◆ **Task**
Although the entries contain pictures, repeat only their words, exactly as written.

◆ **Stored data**
──────────────────────────────

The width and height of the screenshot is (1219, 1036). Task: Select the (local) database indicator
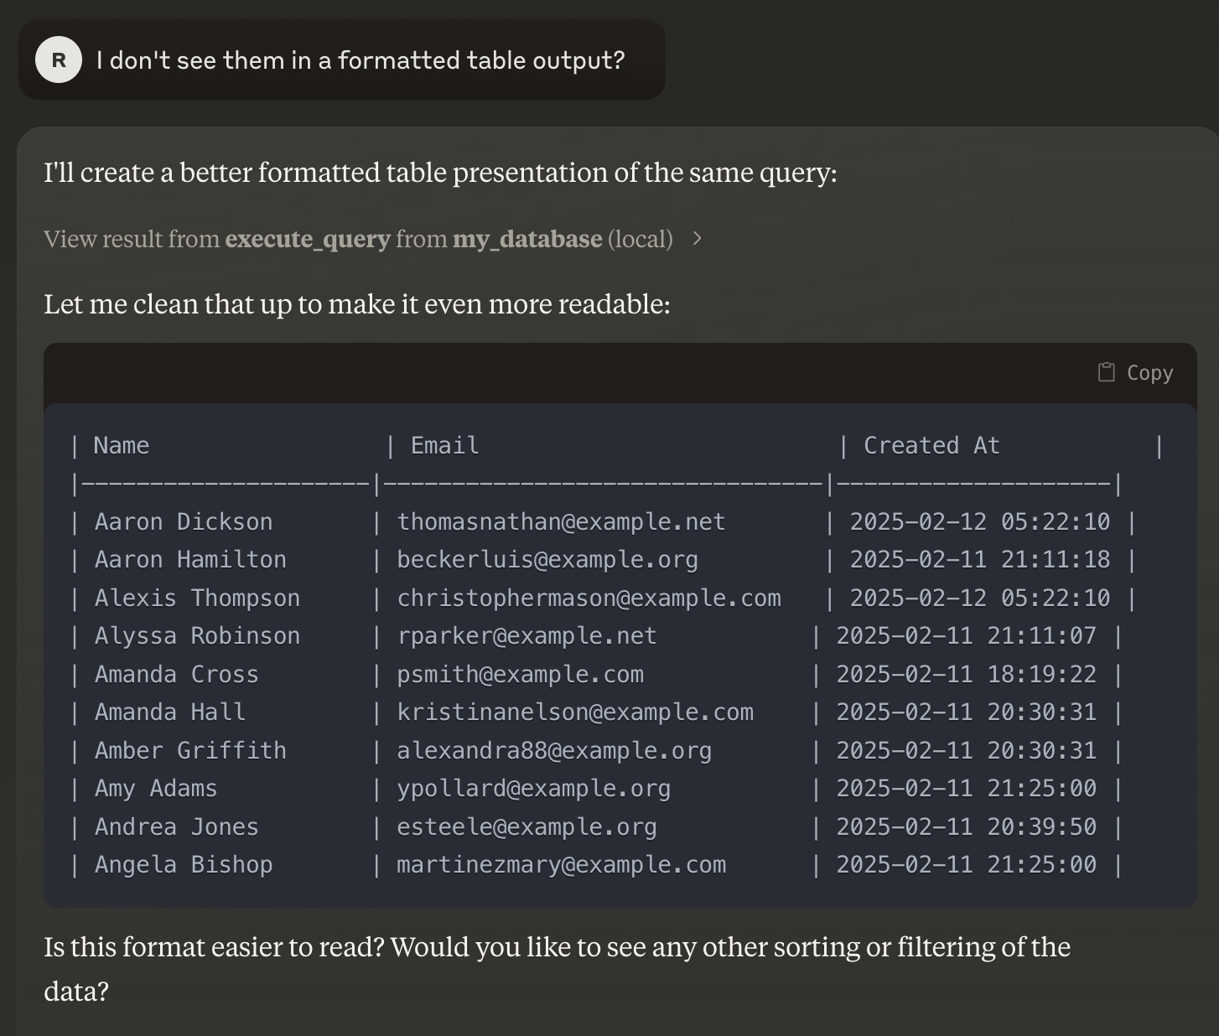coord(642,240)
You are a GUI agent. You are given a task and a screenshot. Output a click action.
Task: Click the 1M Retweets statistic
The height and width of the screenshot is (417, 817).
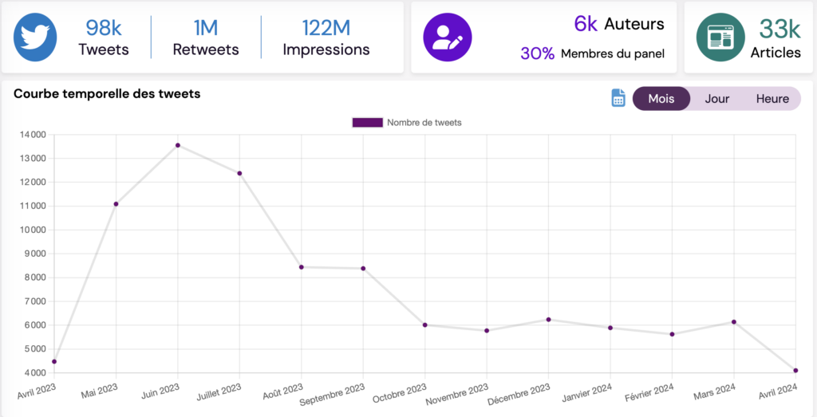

──────────────────────────────

◆ **Answer section**
The width and height of the screenshot is (1219, 1036). Task: Select the (local) database indicator
coord(642,240)
You are a GUI agent. You are given a task and a screenshot. Output a click action.
Task: Click the 1M Retweets statistic
The height and width of the screenshot is (417, 817).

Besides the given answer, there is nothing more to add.